(Foto: Rafa Neddermeyer/Agência Brasil)
Manaus (AM) – A Amazônia deve enfrentar um período de menos chuva, temperaturas acima da média e maior risco de queimadas nos próximos meses. A previsão do Instituto Nacional de Meteorologia (Inmet) para o trimestre entre julho e setembro de 2026 indica que a região terá precipitações abaixo do esperado e calor mais intenso, cenário que favorece ondas de calor, incêndios florestais e o agravamento da estiagem.
Segundo o Inmet, essas condições estão associadas à atuação do El Niño, que tem mais de 90% de probabilidade de permanecer até o início de 2027. O instituto também aponta alta chance de o fenômeno ganhar força entre a primavera e o verão de 2026, quando a temperatura da superfície do Oceano Pacífico Equatorial pode ficar mais de 2°C acima da média.
Na Amazônia, os efeitos do El Niño costumam ser sentidos com mais intensidade. A redução das chuvas contribui para a queda no nível dos rios, dificulta o transporte de comunidades ribeirinhas, afeta o abastecimento e aumenta o risco de incêndios em áreas de floresta.
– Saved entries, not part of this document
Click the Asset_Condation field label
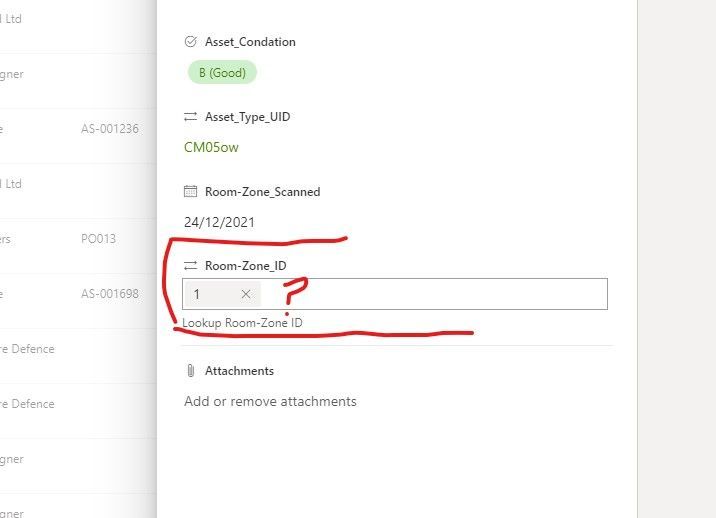 pos(250,42)
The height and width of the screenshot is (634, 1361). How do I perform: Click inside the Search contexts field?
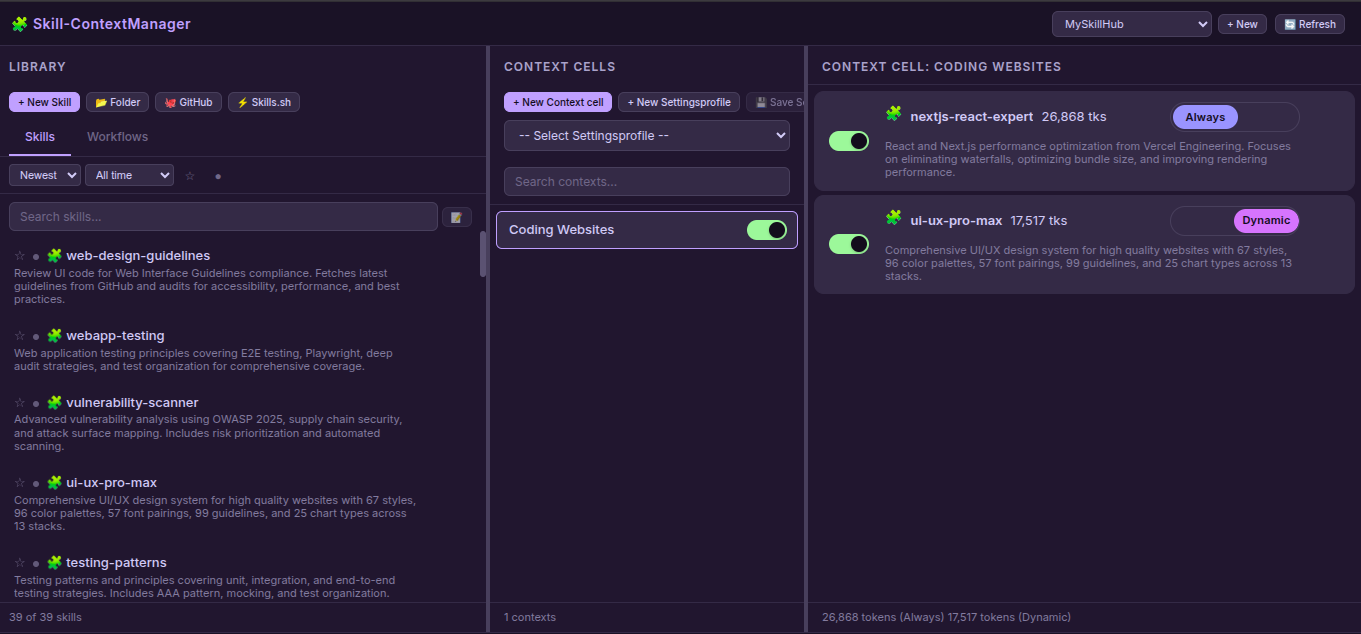tap(646, 181)
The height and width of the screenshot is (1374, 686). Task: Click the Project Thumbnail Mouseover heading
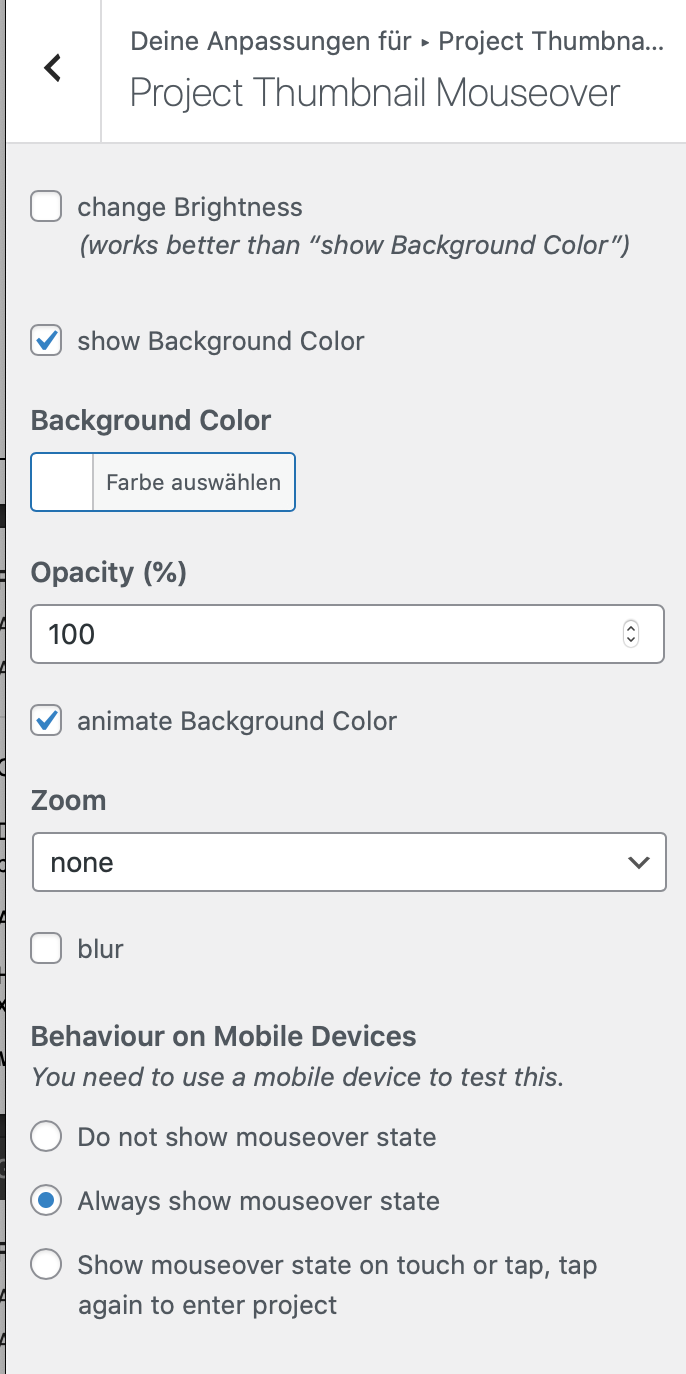[375, 94]
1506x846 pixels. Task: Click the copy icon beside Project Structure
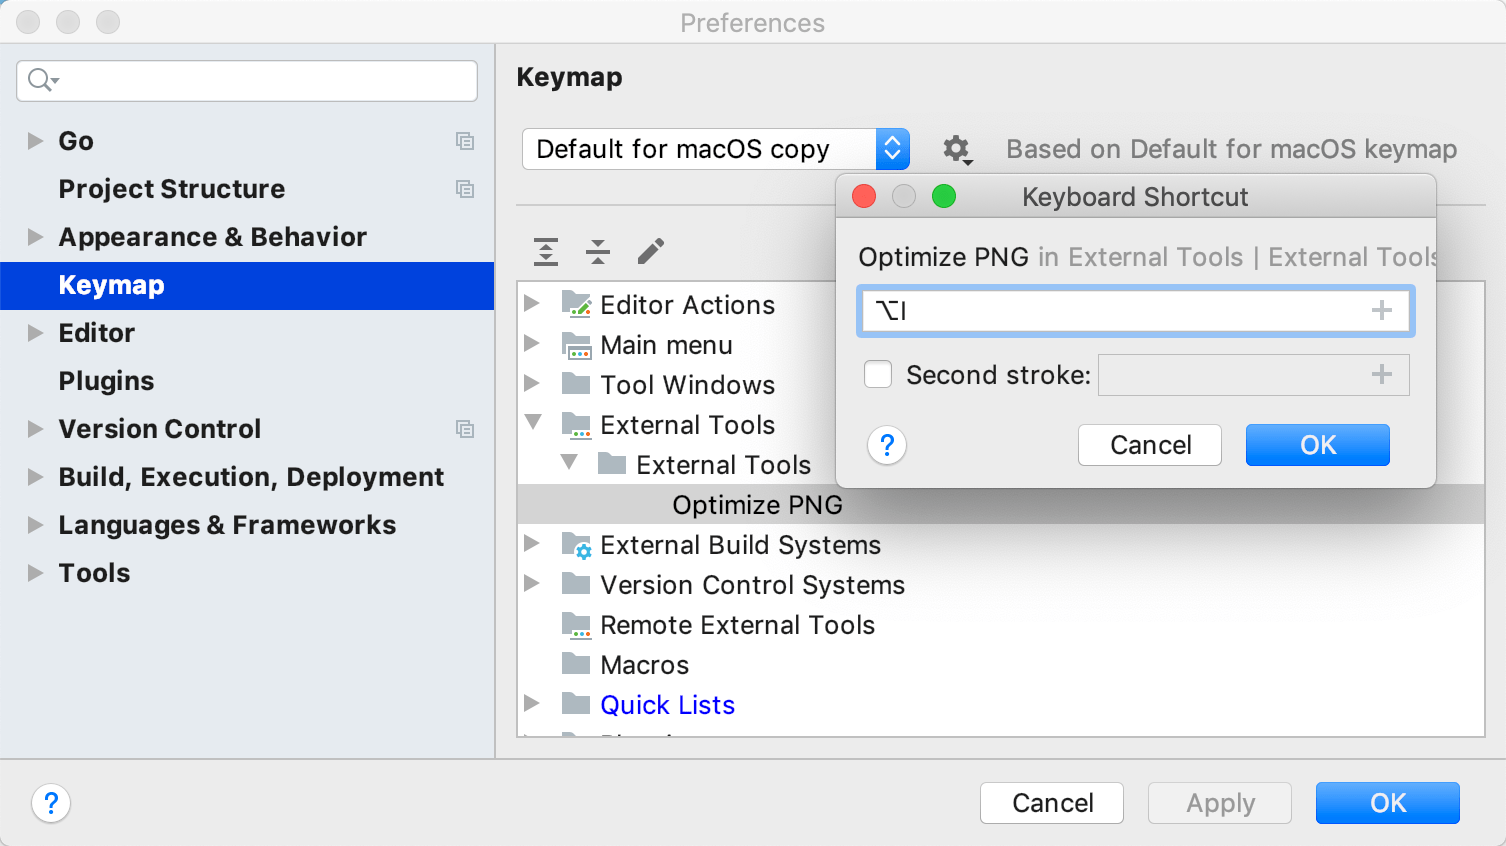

Amazonas ainda sente os reflexos da última grande estiagem
O alerta preocupa porque o Amazonas ainda tem como referência os impactos registrados em 2024, quando o estado enfrentou uma das estiagens mais severas da história recente.
Naquele ano, todos os 62 municípios decretaram situação de emergência devido à seca e às queimadas. Mais de 460 mil pessoas foram afetadas pela vazante dos rios, segundo dados do Governo do Amazonas.
O estado também registrou 21.612 focos de calor entre 1º de janeiro e 23 de setembro de 2024, o maior número desde 1998. A fumaça das queimadas atingiu todos os 62 municípios amazonenses, comprometendo a qualidade do ar e provocando impactos à saúde da população.
Com a previsão de continuidade do El Niño, especialistas reforçam a importância de medidas preventivas para reduzir os impactos da seca e das queimadas, principalmente na Amazônia, onde os efeitos do fenômeno costumam ser mais intensos.